# meteoNisa - Estação Meteorológica de Nisa



## João Esteves (20 Jul 2009 às 19:47)

Boa Tarde a todos;

Volto desde dia *17/07/09* a ter um site dedicado à *Estação de Nisa* (ainda conta só com 3 páginas, mas brevemente estará completo).
Segue o estilo e o grafismo do existente site da estação da Portela "*meteoPortela*".

Conta com *WEBCAM*, uma _Logitech Pro 9000_ a debitar 24h com resolução de (por enquanto) apenas 320x240 px.

Brevemente colocarei fotos no site e páginas novas dedicadas à instalação desta webcam e de algumas modificações que operei na própria instalação dos sensores no exterior relacionadas com dificuldades de transmissão entre emissores e consola.

O sistema informático a que estava ligada a estação teve necessariamente que ser reciclado por material novo, pois o existente estava realmente obsoleto.

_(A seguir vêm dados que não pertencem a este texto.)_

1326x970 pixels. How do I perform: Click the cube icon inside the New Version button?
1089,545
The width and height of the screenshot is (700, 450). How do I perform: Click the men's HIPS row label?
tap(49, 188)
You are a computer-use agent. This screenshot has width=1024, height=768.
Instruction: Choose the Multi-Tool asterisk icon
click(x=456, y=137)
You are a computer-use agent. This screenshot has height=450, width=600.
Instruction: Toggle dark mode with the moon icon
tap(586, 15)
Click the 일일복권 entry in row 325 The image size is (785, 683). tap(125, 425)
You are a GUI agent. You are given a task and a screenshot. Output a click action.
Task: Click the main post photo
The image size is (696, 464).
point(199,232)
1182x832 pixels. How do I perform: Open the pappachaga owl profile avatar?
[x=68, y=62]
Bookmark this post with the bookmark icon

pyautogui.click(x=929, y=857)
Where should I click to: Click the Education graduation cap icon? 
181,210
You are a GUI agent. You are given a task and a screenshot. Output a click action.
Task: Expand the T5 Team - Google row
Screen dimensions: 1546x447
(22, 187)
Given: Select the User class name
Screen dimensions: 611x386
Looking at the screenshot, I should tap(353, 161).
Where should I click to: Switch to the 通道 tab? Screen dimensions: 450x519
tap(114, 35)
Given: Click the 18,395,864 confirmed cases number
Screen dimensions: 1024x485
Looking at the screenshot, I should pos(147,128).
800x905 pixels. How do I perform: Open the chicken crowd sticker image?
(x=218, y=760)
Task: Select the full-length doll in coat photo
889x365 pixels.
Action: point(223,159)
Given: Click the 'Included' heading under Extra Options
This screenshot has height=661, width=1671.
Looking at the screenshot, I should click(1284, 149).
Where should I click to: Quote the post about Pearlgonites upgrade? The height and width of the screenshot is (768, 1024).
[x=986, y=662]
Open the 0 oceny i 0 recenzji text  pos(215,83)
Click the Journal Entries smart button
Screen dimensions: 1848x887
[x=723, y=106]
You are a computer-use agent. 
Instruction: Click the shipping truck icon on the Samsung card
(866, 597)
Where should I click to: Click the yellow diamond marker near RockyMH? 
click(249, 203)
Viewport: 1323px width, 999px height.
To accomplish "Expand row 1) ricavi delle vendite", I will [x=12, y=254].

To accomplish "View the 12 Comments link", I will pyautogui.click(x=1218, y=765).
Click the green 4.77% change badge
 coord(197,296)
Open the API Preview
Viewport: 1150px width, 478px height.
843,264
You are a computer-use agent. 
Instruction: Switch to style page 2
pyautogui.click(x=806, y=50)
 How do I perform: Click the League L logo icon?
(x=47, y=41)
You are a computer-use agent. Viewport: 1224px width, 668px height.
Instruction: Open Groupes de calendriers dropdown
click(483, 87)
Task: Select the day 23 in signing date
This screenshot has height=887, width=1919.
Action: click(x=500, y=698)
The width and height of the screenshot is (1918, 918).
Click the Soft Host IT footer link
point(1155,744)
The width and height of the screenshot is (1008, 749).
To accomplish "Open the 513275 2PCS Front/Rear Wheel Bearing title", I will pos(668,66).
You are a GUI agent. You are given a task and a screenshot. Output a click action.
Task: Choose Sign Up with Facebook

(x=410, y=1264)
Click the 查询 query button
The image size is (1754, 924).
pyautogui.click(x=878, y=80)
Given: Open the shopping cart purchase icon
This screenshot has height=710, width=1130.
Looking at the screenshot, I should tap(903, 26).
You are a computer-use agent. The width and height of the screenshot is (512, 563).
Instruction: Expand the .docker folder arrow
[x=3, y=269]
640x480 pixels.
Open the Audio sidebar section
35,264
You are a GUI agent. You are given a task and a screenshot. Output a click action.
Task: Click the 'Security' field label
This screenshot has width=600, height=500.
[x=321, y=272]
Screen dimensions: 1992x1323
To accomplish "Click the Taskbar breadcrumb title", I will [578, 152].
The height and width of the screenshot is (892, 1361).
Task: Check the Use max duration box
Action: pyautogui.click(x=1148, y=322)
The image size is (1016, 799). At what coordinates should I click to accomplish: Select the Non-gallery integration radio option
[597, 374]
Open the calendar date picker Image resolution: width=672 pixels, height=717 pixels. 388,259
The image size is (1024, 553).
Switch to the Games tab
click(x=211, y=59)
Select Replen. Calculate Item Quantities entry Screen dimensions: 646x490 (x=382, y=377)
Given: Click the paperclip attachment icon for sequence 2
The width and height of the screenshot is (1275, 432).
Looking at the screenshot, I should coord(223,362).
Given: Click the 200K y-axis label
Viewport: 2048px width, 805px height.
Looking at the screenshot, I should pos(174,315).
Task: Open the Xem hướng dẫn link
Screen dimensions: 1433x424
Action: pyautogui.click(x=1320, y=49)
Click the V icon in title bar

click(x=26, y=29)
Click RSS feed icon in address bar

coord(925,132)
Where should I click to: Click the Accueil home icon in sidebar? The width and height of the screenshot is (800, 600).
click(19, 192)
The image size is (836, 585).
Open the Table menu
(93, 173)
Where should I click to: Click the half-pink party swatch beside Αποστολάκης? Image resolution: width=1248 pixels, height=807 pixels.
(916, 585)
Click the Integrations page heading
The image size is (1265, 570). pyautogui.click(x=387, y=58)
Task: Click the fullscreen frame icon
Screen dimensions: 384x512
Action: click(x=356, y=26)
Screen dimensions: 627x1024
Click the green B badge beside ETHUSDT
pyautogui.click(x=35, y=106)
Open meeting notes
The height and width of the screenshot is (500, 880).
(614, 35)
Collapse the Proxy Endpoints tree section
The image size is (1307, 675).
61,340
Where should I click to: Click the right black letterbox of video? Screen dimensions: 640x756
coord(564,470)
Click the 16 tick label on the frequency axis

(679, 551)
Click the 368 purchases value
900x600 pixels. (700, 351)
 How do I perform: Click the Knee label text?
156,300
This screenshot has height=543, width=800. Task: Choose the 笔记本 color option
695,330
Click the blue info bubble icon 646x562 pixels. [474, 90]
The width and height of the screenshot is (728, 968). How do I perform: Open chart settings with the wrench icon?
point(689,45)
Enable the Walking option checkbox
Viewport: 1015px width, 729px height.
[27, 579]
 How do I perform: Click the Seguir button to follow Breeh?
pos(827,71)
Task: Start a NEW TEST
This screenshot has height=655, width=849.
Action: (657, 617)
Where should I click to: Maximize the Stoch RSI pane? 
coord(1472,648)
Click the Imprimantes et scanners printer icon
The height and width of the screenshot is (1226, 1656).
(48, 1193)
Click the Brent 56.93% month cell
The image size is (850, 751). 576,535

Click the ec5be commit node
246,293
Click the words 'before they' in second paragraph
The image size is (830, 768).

*http://meteo.vndv.com/meteoNisa/index.htm*

Assim que for tendo novidades, anuncio-as aqui.

Obrigado e agora vou descansar, que isto de subir e descer algumas 15 ou 20 vezes ao telhado, debaixo de um sol abrasador Alentejano e de 35ºC cansa um bocadinho


----------



## ferreirinha47 (20 Jul 2009 às 22:37)

João Esteves disse:


> Boa Tarde a todos;
> 
> Volto desde dia *17/07/09* a ter um site dedicado à *Estação de Nisa* (ainda conta só com 3 páginas, mas brevemente estará completo).
> Segue o estilo e o grafismo do existente site da estação da Portela "*meteoPortela*".
> ...




boa noite, quero felicitá-lo pela estação e o trabalho que teve ,  eu apesar de estra actualmnete a viver em Leiria, sou de gavião e essa estação é uma mais valia para consulta, obrigado


----------